Nebraska Law Enforcement Leaders: Quality Early Care and Education Would Reduce Future Crime

  • Nebraska has over 5,000 adults incarcerated in state prisons, and more than 1,000 in the Douglas County jail.
  • Nebraska spends more than $190 million yearly to incarcerate adults.
  • Nationally, seven out of 10 state prisoners nationwide do not have a high school diploma.

Lincoln Public Safety Director Tom Casady has called on lawmakers to expand high-quality early care and education to lower crime. Casady spoke on behalf of Nebraska’s 80 members of Fight Crime: Invest in Kids.

“Too many Nebraska kids are starting school without pre-literacy and pre-math skills and with behavioral problems that greatly inhibit their chance to succeed academically,” said Casady. “These kids stumble as classes become more challenging. Many of them drop out and take a detour into criminal activity.
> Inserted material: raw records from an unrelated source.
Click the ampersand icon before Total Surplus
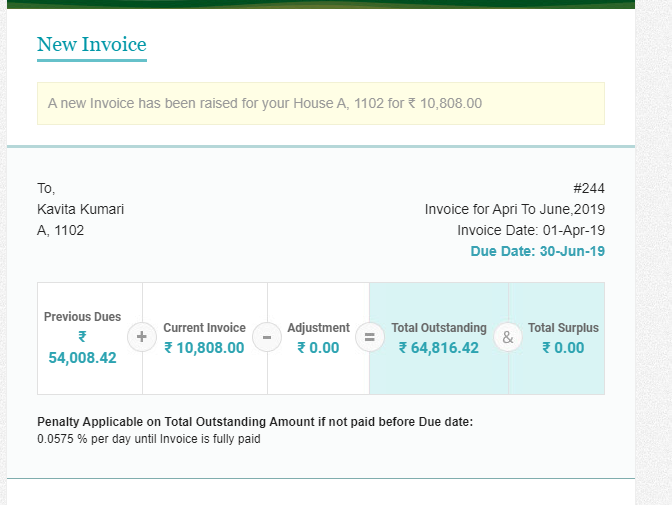Viewport: 672px width, 505px height. click(x=508, y=338)
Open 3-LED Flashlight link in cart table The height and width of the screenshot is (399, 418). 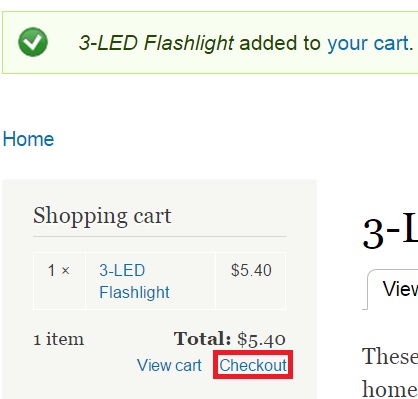pos(134,281)
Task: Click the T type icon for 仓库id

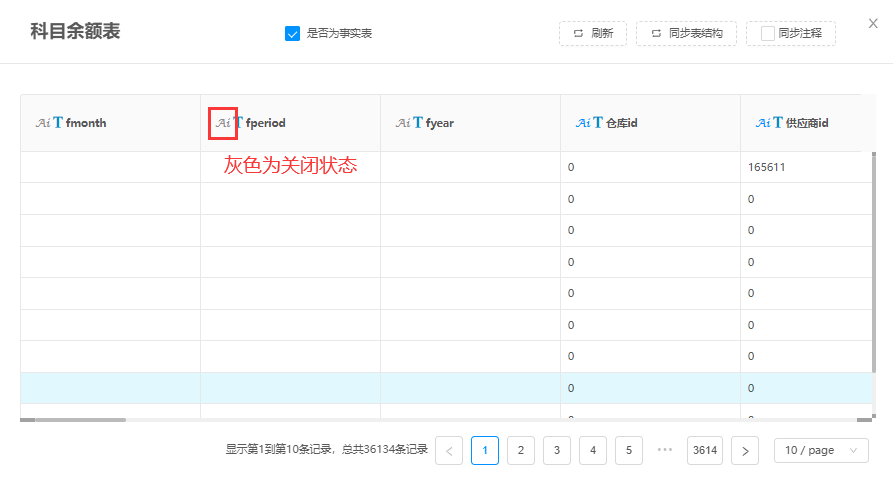Action: [598, 123]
Research shows high-quality early care and education puts kids on a different course with a foundation for success right out of the starting gate.”
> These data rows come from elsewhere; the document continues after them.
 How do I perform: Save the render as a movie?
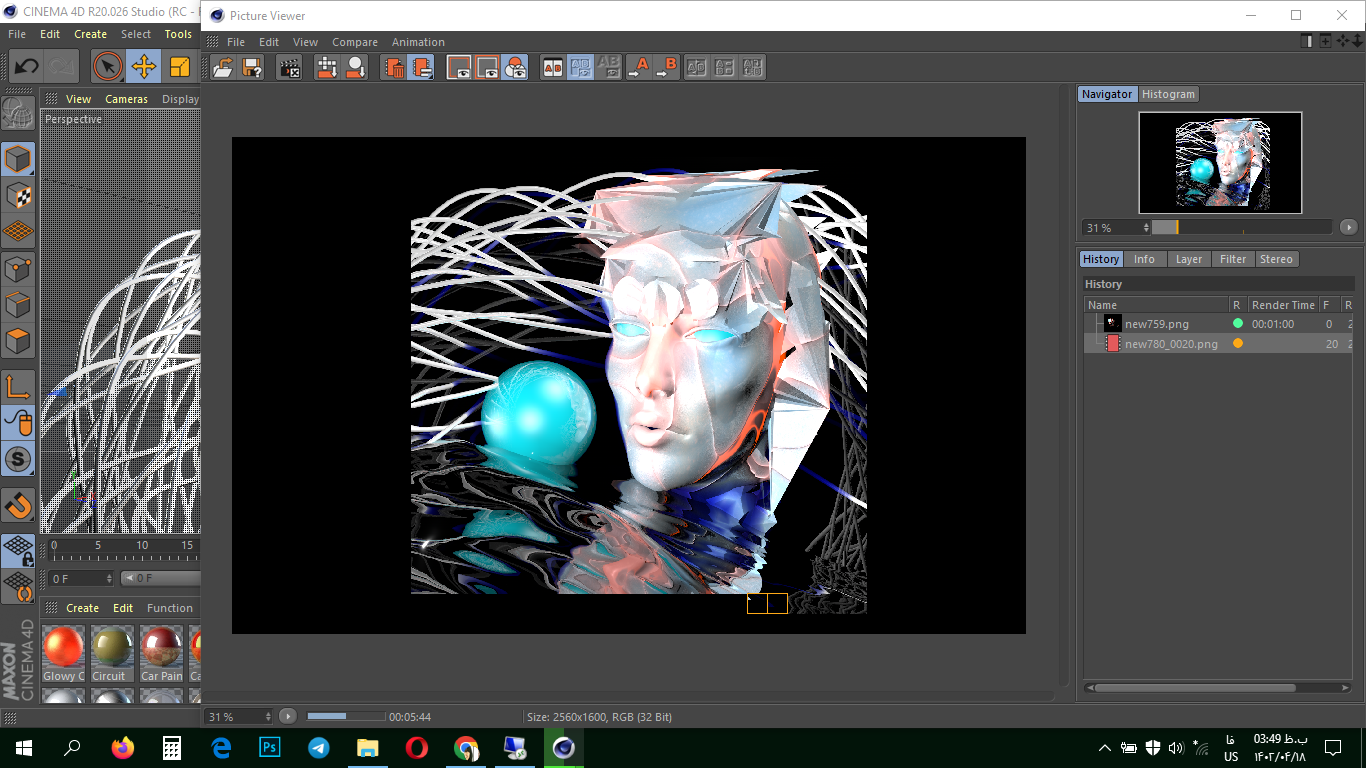[x=289, y=67]
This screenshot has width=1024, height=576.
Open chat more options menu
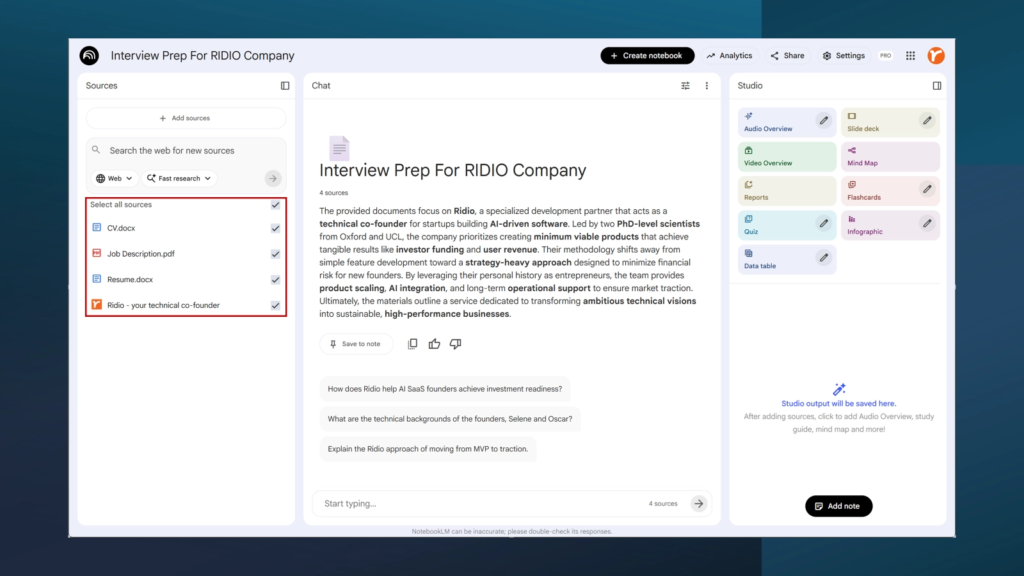[706, 86]
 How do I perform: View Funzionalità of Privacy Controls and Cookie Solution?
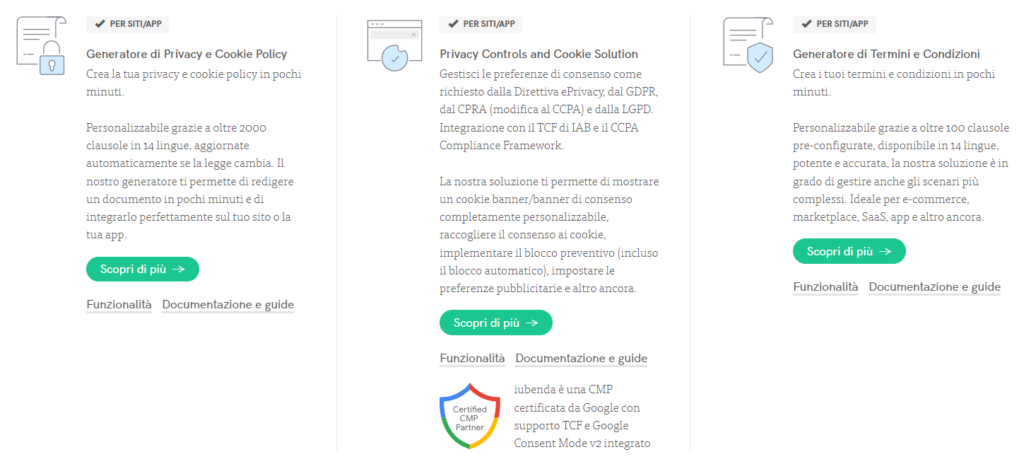(472, 359)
Nebraska State Senator Burke Harr joined Casady to release “I’m the guy you pay later,” a new report documenting research on the impact of quality early care and education on academic achievement and crime reduction. The report was authored by Fight Crime: Invest in Kids, a non-partisan anti-crime organization of nearly 5,000 law enforcement leaders. The report is part of a Fight Crime effort encouraging lawmakers to invest in quality early education to save significant taxpayer costs for crime and corrections.
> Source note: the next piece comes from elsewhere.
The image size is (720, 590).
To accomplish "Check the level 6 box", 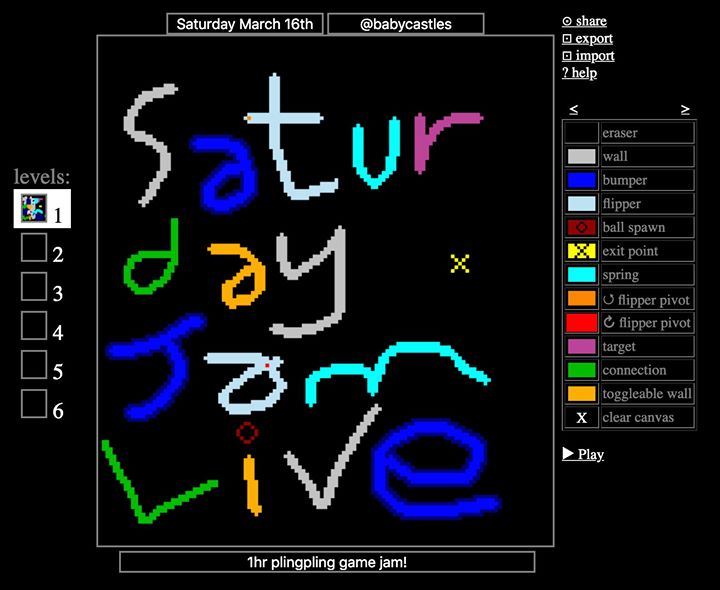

The report spotlights the importance of brain development and language acquisition during the first five year of children’s lives, and promotes the value of coaching to help inexperienced parents create safe and supportive home environments. The report points to closing the “word gap” to help eliminate the gap in student achievement that emerges later when children enter school. A 2004 study showed that by age 3, children of professional parents had heard 30 million more words than children from low-income families, and their vocabularies were more than double those of low-income children. We know that children who start school behind often stay behind, and many never catch up to their peers.